Joana Bonet
Sería banal decir que Esperanza Aguirre hizo de la espontaneidad una de sus inquebrantables reglas de estilo. Pero pocos gobernantes ha habido con tan admirable ausencia del sentido del ridículo y tan arrolladora campechanía. Acaso haya sido la política con mayor confianza y seguridad en sí misma que ha dado la democracia. La que se ha ventilado de un plumazo todos los estereotipos: ¿mujeres infelices porque no pueden llegar a todo? ¡Quia!… ella, cuyo mantra era “a pico y pala”, incluso iba a esperar a su marido el sábado al aeropuerto. ¿Inseguras y torturadas a las que la buena respuesta se les ocurre cuando ya han apagado los focos? Esperanza no titubeaba. ¿Nostálgica? Jamás, apurando el día como el alcohólico la última copa.
Una mujer capaz de dar una rueda de prensa recién emergida de un atentado terrorista en Bombay con calcetines blancos de colegiala, glosando morbosamente cómo, descalza, había pisado sangre. El icono de la derecha más liberal (y más derecha), bilingüe feliz que ha hecho de ello su más satisfactoria cruzada en los colegios de la comunidad, tildada de inculta, laísta, pero con uno de los mejores acentos ingleses de nuestra monolingüe clase política; asegura que dimite por lo que todos tememos que ocurra un día: sentir que no estamos viviendo lo que en verdad importa.

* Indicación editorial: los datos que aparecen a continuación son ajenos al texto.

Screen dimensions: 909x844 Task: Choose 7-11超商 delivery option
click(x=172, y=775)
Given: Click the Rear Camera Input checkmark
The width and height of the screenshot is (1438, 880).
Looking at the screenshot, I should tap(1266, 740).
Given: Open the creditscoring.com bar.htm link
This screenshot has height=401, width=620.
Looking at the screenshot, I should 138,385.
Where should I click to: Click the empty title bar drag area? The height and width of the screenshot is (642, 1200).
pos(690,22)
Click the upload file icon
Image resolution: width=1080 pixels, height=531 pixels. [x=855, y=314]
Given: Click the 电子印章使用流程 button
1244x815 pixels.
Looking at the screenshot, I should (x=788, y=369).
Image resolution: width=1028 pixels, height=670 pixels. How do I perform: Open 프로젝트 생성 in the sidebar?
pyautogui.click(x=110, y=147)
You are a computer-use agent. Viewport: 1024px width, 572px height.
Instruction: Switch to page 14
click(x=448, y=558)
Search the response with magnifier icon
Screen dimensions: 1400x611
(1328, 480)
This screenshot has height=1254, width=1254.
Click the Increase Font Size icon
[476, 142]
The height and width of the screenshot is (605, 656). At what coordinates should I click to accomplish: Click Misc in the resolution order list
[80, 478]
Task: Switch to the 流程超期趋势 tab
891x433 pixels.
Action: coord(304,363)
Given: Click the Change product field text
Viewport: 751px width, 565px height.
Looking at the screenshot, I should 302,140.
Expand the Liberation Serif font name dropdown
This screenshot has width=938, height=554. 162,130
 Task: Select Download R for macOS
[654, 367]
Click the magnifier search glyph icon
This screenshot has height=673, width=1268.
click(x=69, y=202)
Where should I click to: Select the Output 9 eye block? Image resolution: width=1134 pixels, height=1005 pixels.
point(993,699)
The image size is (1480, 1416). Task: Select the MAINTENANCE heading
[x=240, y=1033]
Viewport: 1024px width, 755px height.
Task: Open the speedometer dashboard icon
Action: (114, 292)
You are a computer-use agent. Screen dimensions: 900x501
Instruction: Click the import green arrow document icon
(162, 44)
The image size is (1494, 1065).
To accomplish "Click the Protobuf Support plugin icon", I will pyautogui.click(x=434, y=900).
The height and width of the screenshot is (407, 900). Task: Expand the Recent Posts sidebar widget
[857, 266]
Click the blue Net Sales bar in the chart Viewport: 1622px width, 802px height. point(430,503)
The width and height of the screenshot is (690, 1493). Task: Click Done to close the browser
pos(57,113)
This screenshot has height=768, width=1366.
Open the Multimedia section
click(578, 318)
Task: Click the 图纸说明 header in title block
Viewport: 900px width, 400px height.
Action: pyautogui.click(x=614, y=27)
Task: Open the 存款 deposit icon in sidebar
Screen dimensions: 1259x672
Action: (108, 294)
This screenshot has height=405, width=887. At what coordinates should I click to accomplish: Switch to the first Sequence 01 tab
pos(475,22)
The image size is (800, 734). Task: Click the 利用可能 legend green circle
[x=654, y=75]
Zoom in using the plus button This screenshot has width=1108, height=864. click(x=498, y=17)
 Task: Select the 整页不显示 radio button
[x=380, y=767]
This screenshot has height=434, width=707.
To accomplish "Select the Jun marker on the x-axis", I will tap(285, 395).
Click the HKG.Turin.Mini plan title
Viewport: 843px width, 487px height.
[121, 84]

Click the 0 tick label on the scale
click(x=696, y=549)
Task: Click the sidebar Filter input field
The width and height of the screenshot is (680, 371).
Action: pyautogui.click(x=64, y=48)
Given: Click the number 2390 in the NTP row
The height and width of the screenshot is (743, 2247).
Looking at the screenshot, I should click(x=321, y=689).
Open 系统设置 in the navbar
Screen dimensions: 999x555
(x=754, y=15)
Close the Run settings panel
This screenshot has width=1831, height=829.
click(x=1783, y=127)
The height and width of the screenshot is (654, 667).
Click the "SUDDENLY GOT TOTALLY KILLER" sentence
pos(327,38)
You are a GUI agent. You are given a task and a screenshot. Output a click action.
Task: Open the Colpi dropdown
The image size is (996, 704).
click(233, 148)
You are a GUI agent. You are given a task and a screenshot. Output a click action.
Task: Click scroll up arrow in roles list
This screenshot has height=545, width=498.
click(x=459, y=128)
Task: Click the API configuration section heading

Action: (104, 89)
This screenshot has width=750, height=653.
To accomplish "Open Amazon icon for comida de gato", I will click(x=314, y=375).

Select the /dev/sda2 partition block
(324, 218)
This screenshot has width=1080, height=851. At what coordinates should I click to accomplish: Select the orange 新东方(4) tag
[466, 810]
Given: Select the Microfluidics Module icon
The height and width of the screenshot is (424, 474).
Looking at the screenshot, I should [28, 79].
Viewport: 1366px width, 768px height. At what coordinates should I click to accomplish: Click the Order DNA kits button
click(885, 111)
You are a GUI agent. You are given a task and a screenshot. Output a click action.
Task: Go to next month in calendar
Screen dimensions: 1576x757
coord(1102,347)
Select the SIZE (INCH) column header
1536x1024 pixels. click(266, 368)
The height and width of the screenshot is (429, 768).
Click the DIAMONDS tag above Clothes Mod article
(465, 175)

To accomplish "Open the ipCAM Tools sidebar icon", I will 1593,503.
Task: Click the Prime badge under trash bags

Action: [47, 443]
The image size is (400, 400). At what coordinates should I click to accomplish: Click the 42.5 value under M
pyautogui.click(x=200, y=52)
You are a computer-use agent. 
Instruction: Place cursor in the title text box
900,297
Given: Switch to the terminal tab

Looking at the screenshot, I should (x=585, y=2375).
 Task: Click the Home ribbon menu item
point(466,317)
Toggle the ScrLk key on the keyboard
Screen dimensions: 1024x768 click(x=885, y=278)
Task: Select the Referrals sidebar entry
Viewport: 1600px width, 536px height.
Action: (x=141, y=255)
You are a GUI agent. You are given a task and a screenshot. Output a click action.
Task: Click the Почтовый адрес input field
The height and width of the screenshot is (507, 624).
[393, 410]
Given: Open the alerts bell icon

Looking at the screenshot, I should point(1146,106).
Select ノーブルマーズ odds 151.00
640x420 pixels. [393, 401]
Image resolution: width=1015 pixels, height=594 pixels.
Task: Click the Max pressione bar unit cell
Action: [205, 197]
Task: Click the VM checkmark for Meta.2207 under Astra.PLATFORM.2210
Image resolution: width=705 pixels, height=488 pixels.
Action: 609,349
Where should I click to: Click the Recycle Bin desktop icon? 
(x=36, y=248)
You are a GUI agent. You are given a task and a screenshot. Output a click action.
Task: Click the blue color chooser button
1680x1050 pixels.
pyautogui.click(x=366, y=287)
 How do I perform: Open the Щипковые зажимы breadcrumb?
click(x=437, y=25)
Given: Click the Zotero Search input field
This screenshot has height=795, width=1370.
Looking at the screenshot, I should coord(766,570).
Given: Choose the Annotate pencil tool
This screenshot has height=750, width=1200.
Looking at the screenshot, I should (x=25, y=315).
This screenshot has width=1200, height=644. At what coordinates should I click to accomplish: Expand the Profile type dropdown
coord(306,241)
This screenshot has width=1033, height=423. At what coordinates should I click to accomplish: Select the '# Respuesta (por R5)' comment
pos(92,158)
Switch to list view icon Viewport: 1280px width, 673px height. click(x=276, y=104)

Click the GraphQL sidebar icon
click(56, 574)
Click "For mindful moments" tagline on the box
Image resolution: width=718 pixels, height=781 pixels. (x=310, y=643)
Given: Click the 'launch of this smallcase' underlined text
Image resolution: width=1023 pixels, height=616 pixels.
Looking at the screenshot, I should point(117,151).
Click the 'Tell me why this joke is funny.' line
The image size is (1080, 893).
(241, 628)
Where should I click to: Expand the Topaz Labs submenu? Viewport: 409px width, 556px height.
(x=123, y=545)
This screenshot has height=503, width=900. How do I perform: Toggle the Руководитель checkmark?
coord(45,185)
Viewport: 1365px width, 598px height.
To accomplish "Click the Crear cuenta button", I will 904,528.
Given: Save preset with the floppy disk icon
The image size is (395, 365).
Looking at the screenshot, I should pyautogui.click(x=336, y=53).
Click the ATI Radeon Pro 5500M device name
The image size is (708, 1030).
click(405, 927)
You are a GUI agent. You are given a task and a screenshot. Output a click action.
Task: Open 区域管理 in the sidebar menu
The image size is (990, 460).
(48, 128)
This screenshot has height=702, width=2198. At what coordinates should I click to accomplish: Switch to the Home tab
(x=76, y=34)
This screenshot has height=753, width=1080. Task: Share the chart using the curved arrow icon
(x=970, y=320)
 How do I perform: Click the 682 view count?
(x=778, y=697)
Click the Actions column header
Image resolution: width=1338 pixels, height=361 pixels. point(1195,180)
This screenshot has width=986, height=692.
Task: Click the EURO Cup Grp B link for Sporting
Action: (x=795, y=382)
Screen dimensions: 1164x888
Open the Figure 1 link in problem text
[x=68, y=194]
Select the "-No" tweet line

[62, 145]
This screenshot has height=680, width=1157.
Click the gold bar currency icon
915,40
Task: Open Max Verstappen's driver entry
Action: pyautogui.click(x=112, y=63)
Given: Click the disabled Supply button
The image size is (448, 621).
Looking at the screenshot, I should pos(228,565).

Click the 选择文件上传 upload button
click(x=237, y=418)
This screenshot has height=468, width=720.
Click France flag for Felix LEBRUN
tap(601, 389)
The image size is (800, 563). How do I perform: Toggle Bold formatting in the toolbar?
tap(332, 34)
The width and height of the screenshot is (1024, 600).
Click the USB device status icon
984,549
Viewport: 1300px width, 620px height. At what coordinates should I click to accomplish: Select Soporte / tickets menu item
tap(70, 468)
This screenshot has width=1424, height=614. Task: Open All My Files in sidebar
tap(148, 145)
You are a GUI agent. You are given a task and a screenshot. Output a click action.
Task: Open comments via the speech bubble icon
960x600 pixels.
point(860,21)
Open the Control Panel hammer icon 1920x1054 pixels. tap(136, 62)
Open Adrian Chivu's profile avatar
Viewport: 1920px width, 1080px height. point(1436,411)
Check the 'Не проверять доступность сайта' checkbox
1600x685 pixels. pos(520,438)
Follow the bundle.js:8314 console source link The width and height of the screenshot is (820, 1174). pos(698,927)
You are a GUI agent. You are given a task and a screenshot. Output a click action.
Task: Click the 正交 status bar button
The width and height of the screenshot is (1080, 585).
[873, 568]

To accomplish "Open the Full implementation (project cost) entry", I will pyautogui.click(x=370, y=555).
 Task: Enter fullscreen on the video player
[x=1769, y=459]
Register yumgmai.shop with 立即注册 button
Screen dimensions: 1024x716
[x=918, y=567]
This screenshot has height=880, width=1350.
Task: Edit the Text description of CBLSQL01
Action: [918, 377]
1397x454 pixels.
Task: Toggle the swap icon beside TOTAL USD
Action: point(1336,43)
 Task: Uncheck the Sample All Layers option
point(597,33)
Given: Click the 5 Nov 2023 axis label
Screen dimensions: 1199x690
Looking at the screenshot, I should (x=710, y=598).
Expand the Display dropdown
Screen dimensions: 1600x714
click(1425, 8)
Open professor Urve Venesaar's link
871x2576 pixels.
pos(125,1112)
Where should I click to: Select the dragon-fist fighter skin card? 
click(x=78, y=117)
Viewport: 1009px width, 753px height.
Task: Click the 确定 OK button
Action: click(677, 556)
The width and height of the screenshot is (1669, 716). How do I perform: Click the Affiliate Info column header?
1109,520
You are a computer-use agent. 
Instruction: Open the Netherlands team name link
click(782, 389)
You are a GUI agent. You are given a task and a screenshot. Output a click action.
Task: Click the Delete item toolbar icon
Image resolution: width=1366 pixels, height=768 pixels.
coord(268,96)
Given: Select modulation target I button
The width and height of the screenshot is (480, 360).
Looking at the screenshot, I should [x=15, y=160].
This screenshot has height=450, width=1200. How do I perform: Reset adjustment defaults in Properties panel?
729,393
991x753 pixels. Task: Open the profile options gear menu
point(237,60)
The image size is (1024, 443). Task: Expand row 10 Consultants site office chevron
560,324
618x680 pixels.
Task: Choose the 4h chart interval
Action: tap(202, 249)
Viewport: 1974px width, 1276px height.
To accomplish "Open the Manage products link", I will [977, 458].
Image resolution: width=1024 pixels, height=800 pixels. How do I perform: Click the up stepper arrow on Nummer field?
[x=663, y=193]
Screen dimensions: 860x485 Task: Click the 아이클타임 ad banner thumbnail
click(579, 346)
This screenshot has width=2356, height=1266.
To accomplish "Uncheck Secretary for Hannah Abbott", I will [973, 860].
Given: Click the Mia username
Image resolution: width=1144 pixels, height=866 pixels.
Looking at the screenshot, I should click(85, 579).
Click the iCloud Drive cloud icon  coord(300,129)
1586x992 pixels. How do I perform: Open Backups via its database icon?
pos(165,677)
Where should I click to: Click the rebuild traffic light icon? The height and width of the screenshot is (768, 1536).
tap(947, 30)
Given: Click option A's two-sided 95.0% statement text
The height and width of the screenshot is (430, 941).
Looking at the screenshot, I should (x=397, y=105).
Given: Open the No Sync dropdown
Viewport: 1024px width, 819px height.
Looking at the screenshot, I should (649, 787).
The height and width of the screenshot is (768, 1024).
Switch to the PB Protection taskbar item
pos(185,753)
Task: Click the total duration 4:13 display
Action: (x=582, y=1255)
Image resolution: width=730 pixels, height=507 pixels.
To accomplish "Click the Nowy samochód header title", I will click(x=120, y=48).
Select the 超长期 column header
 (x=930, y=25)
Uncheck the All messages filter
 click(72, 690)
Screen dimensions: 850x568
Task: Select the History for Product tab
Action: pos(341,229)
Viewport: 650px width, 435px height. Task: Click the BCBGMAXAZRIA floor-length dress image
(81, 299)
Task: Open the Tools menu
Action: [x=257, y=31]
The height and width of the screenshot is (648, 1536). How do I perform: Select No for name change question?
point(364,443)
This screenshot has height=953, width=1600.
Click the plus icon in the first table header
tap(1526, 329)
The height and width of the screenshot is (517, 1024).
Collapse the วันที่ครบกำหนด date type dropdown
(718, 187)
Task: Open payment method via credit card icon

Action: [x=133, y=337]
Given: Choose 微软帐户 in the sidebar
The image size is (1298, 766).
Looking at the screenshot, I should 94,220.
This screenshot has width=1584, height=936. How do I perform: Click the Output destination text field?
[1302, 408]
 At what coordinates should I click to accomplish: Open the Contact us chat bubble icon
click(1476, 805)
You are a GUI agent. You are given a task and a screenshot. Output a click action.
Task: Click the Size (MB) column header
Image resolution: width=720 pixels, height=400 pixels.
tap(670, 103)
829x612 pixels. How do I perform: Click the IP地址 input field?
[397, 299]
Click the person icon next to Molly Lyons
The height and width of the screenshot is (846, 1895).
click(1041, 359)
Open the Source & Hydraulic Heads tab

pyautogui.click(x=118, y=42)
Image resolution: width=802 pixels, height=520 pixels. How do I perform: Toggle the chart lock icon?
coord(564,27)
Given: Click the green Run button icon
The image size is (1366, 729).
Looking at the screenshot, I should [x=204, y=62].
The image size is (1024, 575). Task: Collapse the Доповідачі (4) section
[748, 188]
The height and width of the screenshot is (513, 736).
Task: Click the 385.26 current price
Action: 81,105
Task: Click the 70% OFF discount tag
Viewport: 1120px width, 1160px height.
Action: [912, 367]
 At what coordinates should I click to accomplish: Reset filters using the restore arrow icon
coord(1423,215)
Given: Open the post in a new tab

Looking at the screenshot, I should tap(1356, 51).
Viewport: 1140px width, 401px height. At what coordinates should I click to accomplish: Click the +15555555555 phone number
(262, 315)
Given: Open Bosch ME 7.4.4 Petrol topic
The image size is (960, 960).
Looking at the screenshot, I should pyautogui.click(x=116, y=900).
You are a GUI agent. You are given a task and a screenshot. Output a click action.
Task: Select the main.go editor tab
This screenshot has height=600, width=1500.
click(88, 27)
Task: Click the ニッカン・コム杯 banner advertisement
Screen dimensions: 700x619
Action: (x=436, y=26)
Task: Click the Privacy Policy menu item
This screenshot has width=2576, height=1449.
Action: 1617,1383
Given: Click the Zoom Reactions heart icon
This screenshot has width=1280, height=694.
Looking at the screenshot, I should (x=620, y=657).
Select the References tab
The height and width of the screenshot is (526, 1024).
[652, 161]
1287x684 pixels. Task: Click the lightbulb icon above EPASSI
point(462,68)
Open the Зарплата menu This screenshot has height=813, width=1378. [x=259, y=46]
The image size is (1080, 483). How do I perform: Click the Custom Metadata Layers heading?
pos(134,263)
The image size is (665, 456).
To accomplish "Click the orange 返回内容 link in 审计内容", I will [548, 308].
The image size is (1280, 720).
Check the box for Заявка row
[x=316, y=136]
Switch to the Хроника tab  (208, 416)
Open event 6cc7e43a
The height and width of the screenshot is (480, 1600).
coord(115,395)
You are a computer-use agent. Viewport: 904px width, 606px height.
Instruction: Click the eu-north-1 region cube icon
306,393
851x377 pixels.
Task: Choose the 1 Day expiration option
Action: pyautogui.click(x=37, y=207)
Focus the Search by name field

Su retirada la humaniza a la vez que esparce intrigas. Ahí están las lágrimas, la desacomplejada expresividad de quien no teme que se le vea papada porque ríe hasta con el cuello. “Tuve que poner estas luces en el baño -me dijo en una ocasión, ante un espejo iluminado como un camerino- … claro, Ruiz-Gallardón no se maquillaba”. Y propuso que se la fotografiara poniéndose rímel. “Soy feminista-feminista”, afirmó, pero a nadie se le ocurrió nunca analizar el feminismo de Aguirre. “¿Cuántas mujeres hay en los maitines de Génova? Cero”, reflexionaba, destacando que habían tenido que pasar cien elecciones para que una mujer presidiera una comunidad autónoma. “Cien”. Ella fue la primera. Con sus salidas de tiesto, guión y micro. Sus disparates inspirados, sus improvisaciones que rozaban la ingeniería neuropolítica. A su alrededor se formaba un paisaje humano insólito, desde jubilados a los que animaba a que se apuntaran a un crucero del Imserso hasta periodistas atónitos ante sus sobreactuaciones. Dimite, y su silencio se convierte en ríos de tinta que acallan por un día el torpedo independentista. Ella, la amiga de Maragall, la que reivindica su cuarterón catalán. La todoterreno a la que tanto envidiaban sus más acérrimos enemigos ideológicos. En Sol siempre repicaba su andar, firme y apresurado. Porque el verso suelto fue siempre ella.